The inside of Corey House — at under 800 square feet — has been remodeled and is “quite lovely and looks very lofty,” Olten said.
Who was Corey?
As for the home’s namesake, according to historians, Dr. Corey was quite gifted.
“In some La Jolla history books, she is reported as one of those pioneering female doctors of the early 1900s,” Olten said. “She was one who graduated from medical school on the East Coast like many, along with others who graduated from Berkeley. These were hot beds for female suffragette types and independent women who entered the field of medicine at the time.”
Corey was born in 1852 in New York City and graduated from the Woman’s Medical College of Pennsylvania.
She went abroad to study medicine after practicing medicine on the East Coast, then went to study in Birmingham, England. On her way back to the U.S., she met her husband George Corey on the ship and married.
They decided to try their luck at moving West and ended in Marion, Ohio, for a while.
“Then they came out to Pacific Beach and started a lemon ranch on the property — north of La Jolla,” Olten said.
In 1900, Dr. Corey moved back to Ohio to establish her medical practice and somewhere along the line her husband died after she had three sons. By 1906, she was a widow with three kids and returned to La Jolla to set up practice in 1906, Olten added.
She established her home and office on Gerard although she and her sons owned land in PB.
“At one time, they had about three homes and she was quite wealthy; she left an estate of over $82,000,” Olten said. “Not bad for a practicing physician in small beach town at the time.

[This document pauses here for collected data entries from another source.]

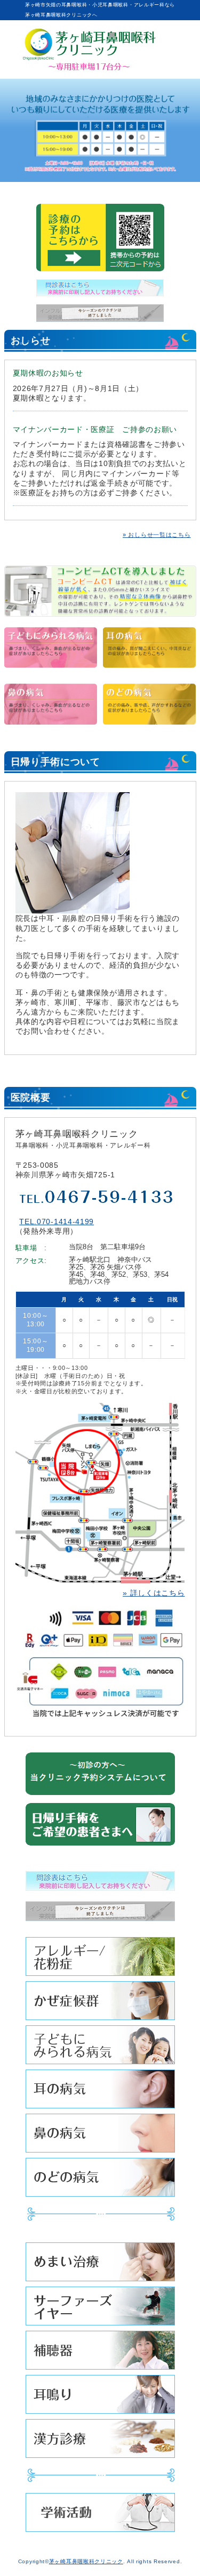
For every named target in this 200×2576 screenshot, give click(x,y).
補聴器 (100, 2353)
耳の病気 (100, 2092)
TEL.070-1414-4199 (56, 1221)
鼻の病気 (100, 2136)
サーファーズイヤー (100, 2309)
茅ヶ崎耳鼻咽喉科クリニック (86, 2561)
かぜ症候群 (100, 2003)
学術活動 (100, 2515)
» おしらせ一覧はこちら (156, 534)
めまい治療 (100, 2264)
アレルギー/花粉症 (100, 1959)
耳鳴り (100, 2397)
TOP (173, 2543)
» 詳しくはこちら (154, 1593)
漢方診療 (100, 2441)
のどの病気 (100, 2180)
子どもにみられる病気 (100, 2047)
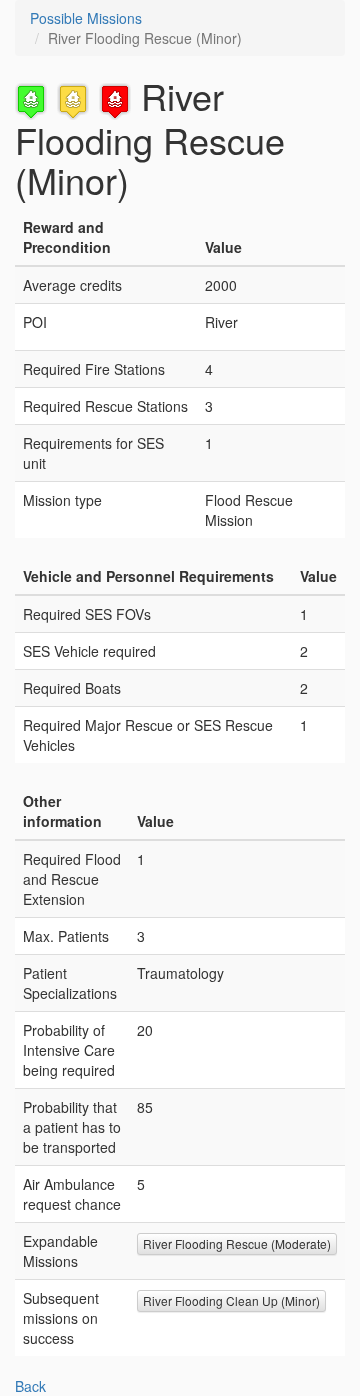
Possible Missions (86, 18)
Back (30, 1386)
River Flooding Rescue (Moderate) (237, 1243)
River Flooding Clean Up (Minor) (231, 1300)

“Corey was a general practitioner in those days when La Jolla had a 200 population,” Olten said.
“I think she probably continued to operate the lemon ranch and didn’t just rely on the medical practice as her only livelihood.”
Corey died in 1927.
In addition to being a well-known physician in La Jolla, she was also quite an exhibitionist. According to the book by Schaelchlin, “La Jolla the Story of a Community 1887-1987,” on page 117:
Dr. Corey was recognized as she was going about her doctoring in the village by her car in early La Jolla and “remembered for being an excellent doctor and buying an air-cooled, brush car and had her sons drive her up and down La Jolla Boulevard with flags flying, bells ringing, and chickens running.”